Published Nov. 5, 2014

   The rest of the news

This season of ill will is over at last. When the polls closed Tuesday, the biennial seizure called an American election campaign had finally passed. Whew. Glad that's over.

Every couple of years, the same thought occurs the morning after the mutual attack ads, robocalls, smears and counter-smears have finally, mercifully stopped:

At last it's safe at last to lift our heads above the ramparts without any danger they'll be blown away by the next billion dollars' worth of campaign ads. And have a look at the political carnage all around. Every true red-white-and blue, star-spangled American believes in Mom, apple pie and democracy, but if anything could turn a patriot into a royalist, it would be the kind of election we've all just been through.

Yes, here The People Rule. Regnat Populus and all that. Which is fine in theory, but to watch it in practice can be ... disheartening, to say the least. It's much better to take that fine motto with a pinch of salt, if not a whole boxcar. To quote that sentimental old cynic Mr. Mencken, "Democracy is the theory that the common people know what they want, and deserve to get it good and hard." Which may be what we are indeed about to get. Again.

This carefully crafted constitutional republic, with all its checks and balances ticking away like an antique timepiece, has been transformed over the years and centuries into a mass democracy, and the result isn't pretty. Indeed, the metamorphosis can be as disconcerting as the one that greeted Franz Kafka's poor hero/victim when he woke up one morning with a hard shell and delicate antennae -- a human being become a giant bug. For there's nothing like the fervor of an election season like the one just past to turn even the nicest people into mudslinging pests.

As an incorrigible Englishman named Churchill once observed, democracy is the worst form of government -- except for all the others that have been tried. So we might as well celebrate the end of this biennial spectacle and the return to an era of good feelings, let us hope, as the losers smile fixedly and congratulate the winners, if only in a pro forma kind of way. But form can be all in these matters. It may be the one thing that can turn the dreariest campaign into something bearable.

The sincerest concession statement I've ever heard of was delivered by a joker named Dick Tuck after he lost a race for the state Senate in California: "The people have spoken, the bastards!" But the end of an election season is a time for politesse, not candor. It's time to end the bitterness of the campaign, not continue it.

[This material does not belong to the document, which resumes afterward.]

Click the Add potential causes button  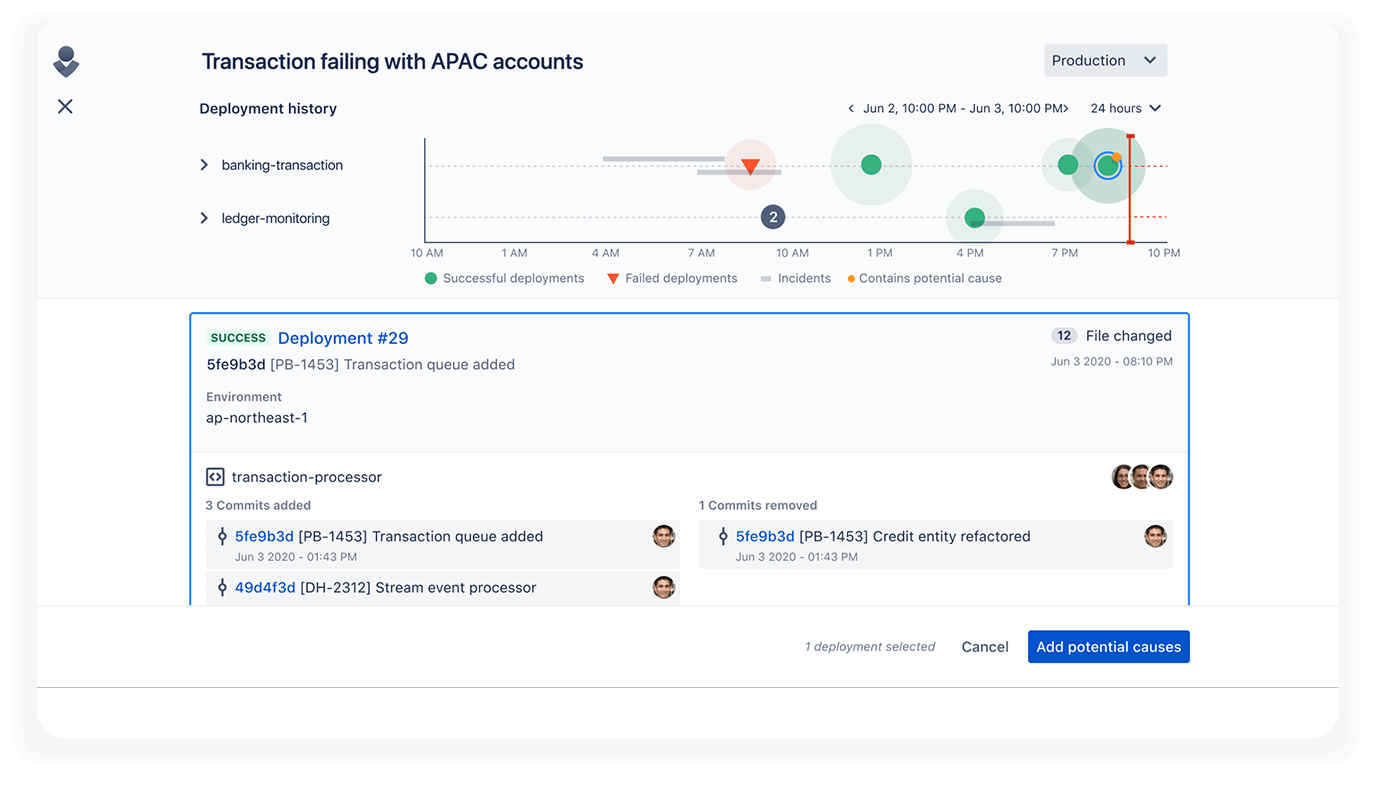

As all the losers are about to find out, there is life beyond politics. A real life.

Rather than just celebrate the end of this latest outburst of democratic passions, the pundits would do better to peer through all the hullabaloo and hurrahs in search of some meaning -- if any is to be found. It's surely out there even if it takes a little perspective -- and the healing that time alone can bring -- to find it. Now that the smoke begins to clear, surely the significance of this election, or lack of it, will begin to emerge.

In the meantime, it's time to note that some other stuff happened while Americans were transfixed by election madness. For example, there was another unfortunate, uh, accident at a nuclear facility in Iran. One moment it was there but, as the satellite photos revealed, the next it wasn't. Oh, my. Accidents will happen, and where the mullahs' pet nuclear project and geopolitical obsession is concerned, they seem to happen with a regularity that belies any belief these kabooms are just coincidental.

What with Teheran, Washington and Moscow all trying hard to look the other way while Iran gets ready to announce that it has become a nuclear power, the only source about these matters that has proven halfway credible is Israel's defense ministry, which has nothing to gain and everything to lose if the mullahs finally get their Bomb, for all it would take is just one nuclear-tipped rocket to set off Armageddon, and in the process wipe out that little country.

According to the Israelis, the satellite photos of what was once a nuclear facility not far from Teheran show "damage consistent with an attack against bunkers in a central locality within the military research complex at the Parchin military compound," specifically in a part of the base where tests were conducted involving "controlled detonation (of fuses) intended to serve as triggers for nuclear devices." It must have been quite a fireworks show, for even Iranian media say the explosion blew out windows 15 kilometers away.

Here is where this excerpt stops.